=== USING THE INFORMATION ===
1. The article below covers testimony about Gina Haspel. List every White House occupant it names as having overseen the rights violations at Guantanamo Bay.
2. In the article below on the Guantanamo Bay hearing, who is the military judge in the case against Nashiri?

=== QUOTED PASSAGE ===
Recent testimony at a hearing at Guantanamo Bay, Cuba, revealed that Gina Haspel, the director of the CIA during the Trump administration who retired in 2021, observed the torture of detainee Abd al-Rahim al-Nashiri at a US black site in Thailand in 2002.
According to a report in the New York Times on Friday, James E. Mitchell, a psychologist who developed the “enhanced interrogation” techniques implemented by the CIA during the Bush administration, testified that Haspel watched while he and another interrogator tortured Nashiri on multiple occasions.
Mitchell said the “coercive techniques” used on Nashiri at the Cat’s Eye prison in Thailand by him and another CIA psychologist John Bruce Jessen, included waterboarding, forcing the detainee into a small confinement box, slapping him and slamming his head against a wall. Mitchell testified that these techniques were used while Nashiri was naked and sometimes hooded.
Although it has been known for years, although never acknowledged by the US government, that Haspel was the top CIA officer in charge of the Thailand black site and that she wrote reports on the interrogation of Nashiri, this is the first time it has been disclosed that she observed the torture sessions.
The May hearing at which Mitchell testified was part of the pretrial phase of the death penalty tribunal against Nashiri. The military judge in the Guantanamo Bay case, Colonel Lanny J. Acosta Jr., agreed with Nashiri’s defense team that, since the CIA had destroyed the tapes of the two psychologists torturing detainees at the Thailand black site, Mitchell should testify on what was done to their client.
The New York Times report says Guantanamo Bay defense lawyers “have been asking military judges to exclude certain evidence from the war crimes trials of accused Qaeda operatives as tainted by not just torture but also cruel, inhuman and degrading treatment.”
Although Mitchell said that he had only “a general memory of what was done” and could not provide a “blow-by-blow recollection of any of that stuff,” he did describe three sessions where he and Jessen waterboarded Nashiri. The Times report says, “Dr. Mitchell held a cloth over the man’s face and adjusted it to direct the water as Dr. Jessen poured,” during these sessions.
He further testified that “Mr. Nashiri was so small that they thought he might slide out of his Velcro restraints during portions of the waterboarding. To let Mr. Nashiri breathe between pours, interrogators pivoted him 90 degrees, from lying on his back to a standing position, still strapped to a gurney.”
Mitchell then went on to say that Haspel was an observer of these torture sessions, although she did not directly participate in them. Mitchell also never mentioned Haspel by name and only referred to her in the Orwellian language of the CIA as “chief of the base Z9A.”
The use of codes to refer to people such as Haspel, who were serving in secret roles in Thailand and elsewhere, is part of the “choreography of the hearings at Guantanamo Bay” designed to “keep official secrets out of the public record,” according to the Times.
The fate of Nashiri, who has been in illegal US detention for nearly two decades without a trial, is a horrific example of the criminality of American imperialism and its repeated flaunting of international law since the terrorist attacks of September 11, 2001. The ongoing violations of basic human rights of those detained at Guantanamo Bay have been overseen by both Democratic and Republican Party occupants of the White House: George W. Bush, Barack Obama, Donald Trump and now Joseph Biden.
Abd al-Rahim al-Nashiri, who is of Saudi Arabian origin, was abducted in Dubai at the age of 36 in November 2002 by the CIA’s Special Activities Division and accused of orchestrating the suicide bombing of the Navy destroyer USS Cole in Yemen’s Aden harbor in October 2000 that killed 17 US sailors.

Dataset entries:
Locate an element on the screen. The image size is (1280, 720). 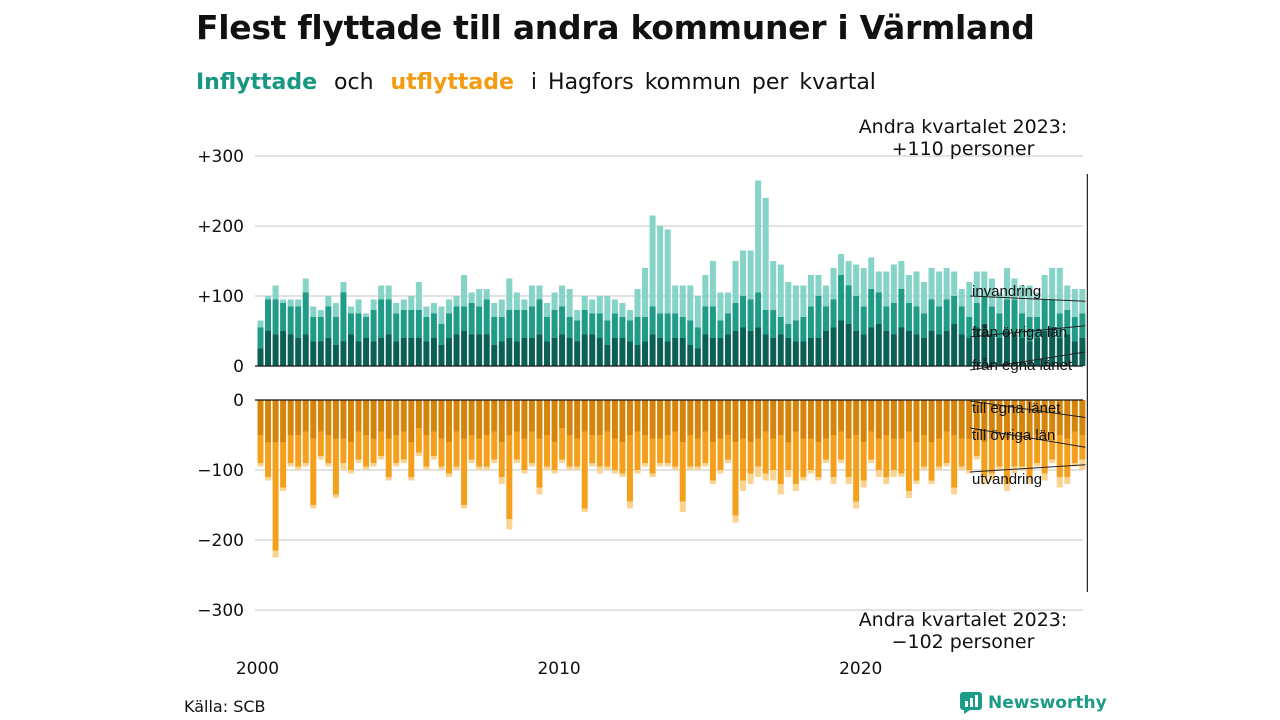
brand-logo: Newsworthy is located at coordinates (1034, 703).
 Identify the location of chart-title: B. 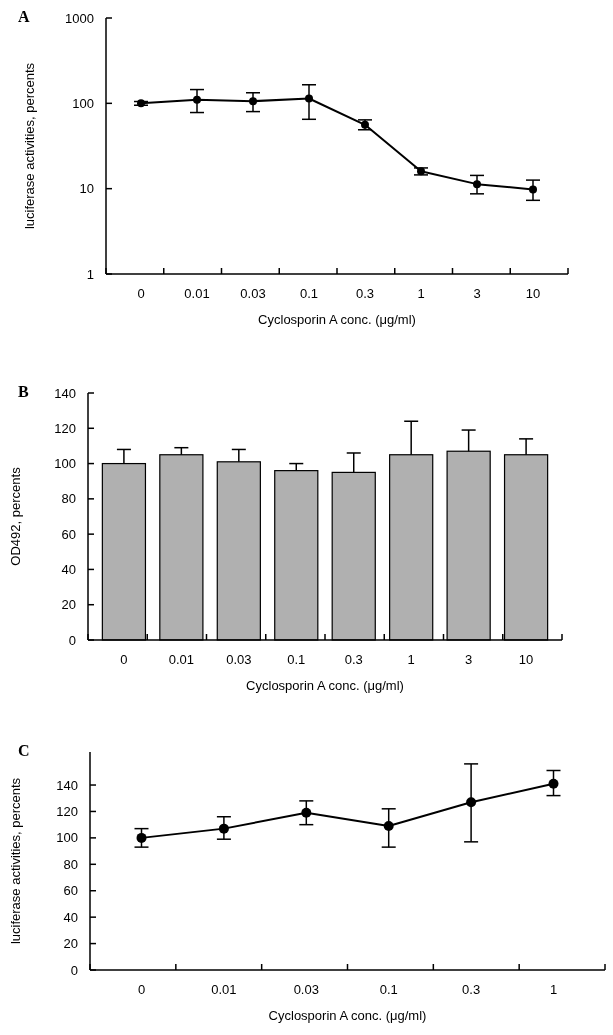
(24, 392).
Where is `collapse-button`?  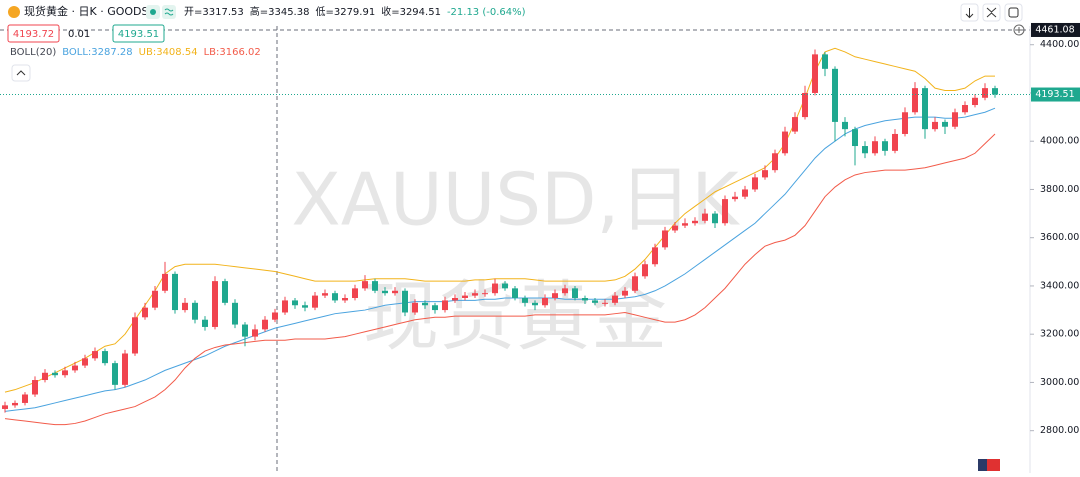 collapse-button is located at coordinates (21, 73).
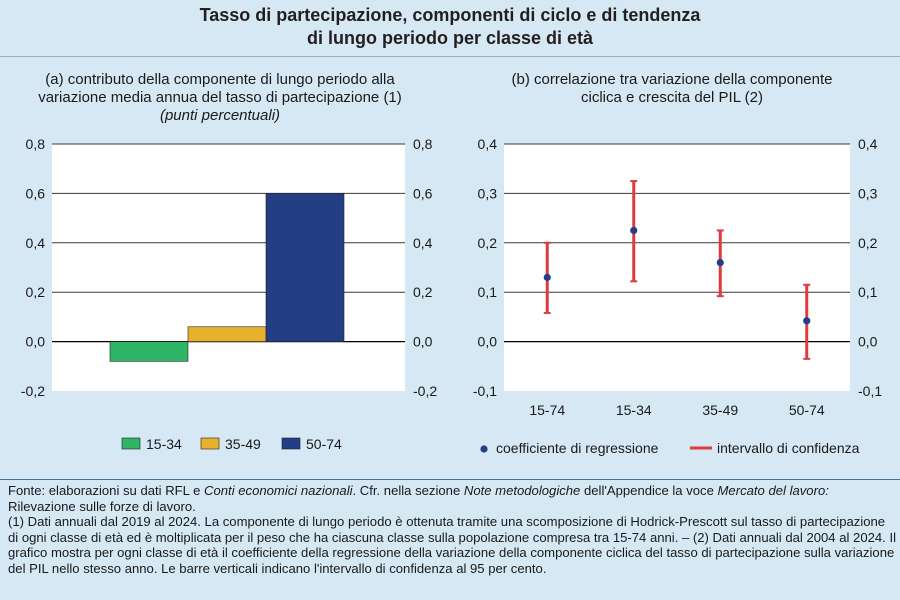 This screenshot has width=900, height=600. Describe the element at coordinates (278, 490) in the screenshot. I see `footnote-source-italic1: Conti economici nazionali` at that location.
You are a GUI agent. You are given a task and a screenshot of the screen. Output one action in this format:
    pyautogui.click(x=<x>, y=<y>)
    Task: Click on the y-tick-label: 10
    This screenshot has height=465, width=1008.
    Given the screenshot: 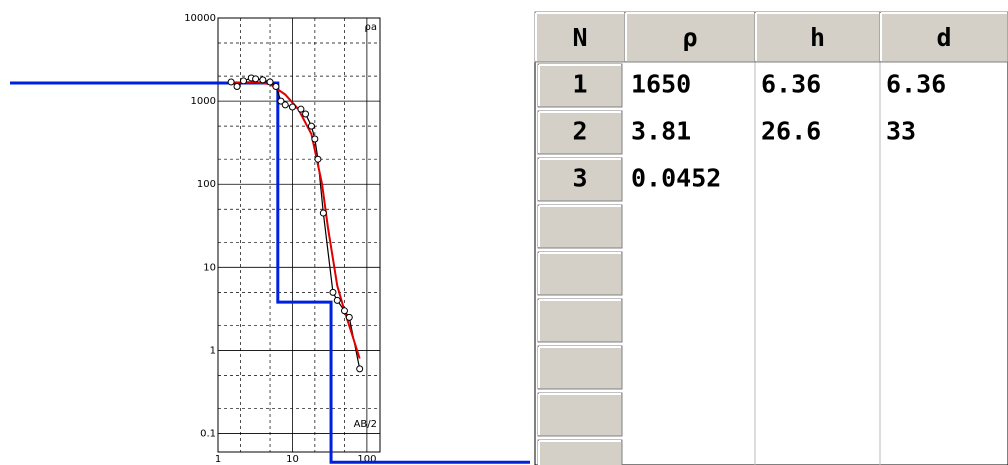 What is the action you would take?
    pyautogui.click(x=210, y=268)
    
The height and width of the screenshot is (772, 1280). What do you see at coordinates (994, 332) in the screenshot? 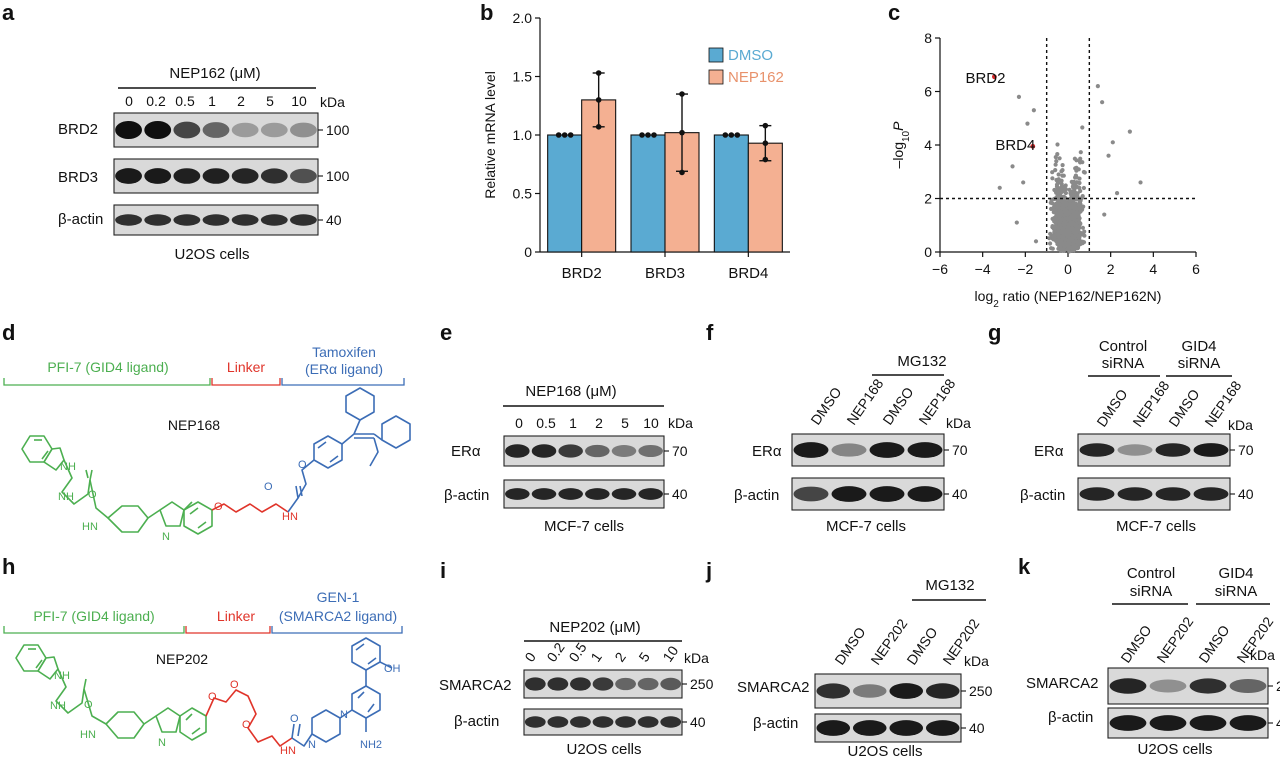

=== COMPLETED EXERCISE ===
1. George W. Bush, Barack Obama, Donald Trump, Joseph Biden

2. Colonel Lanny J. Acosta Jr.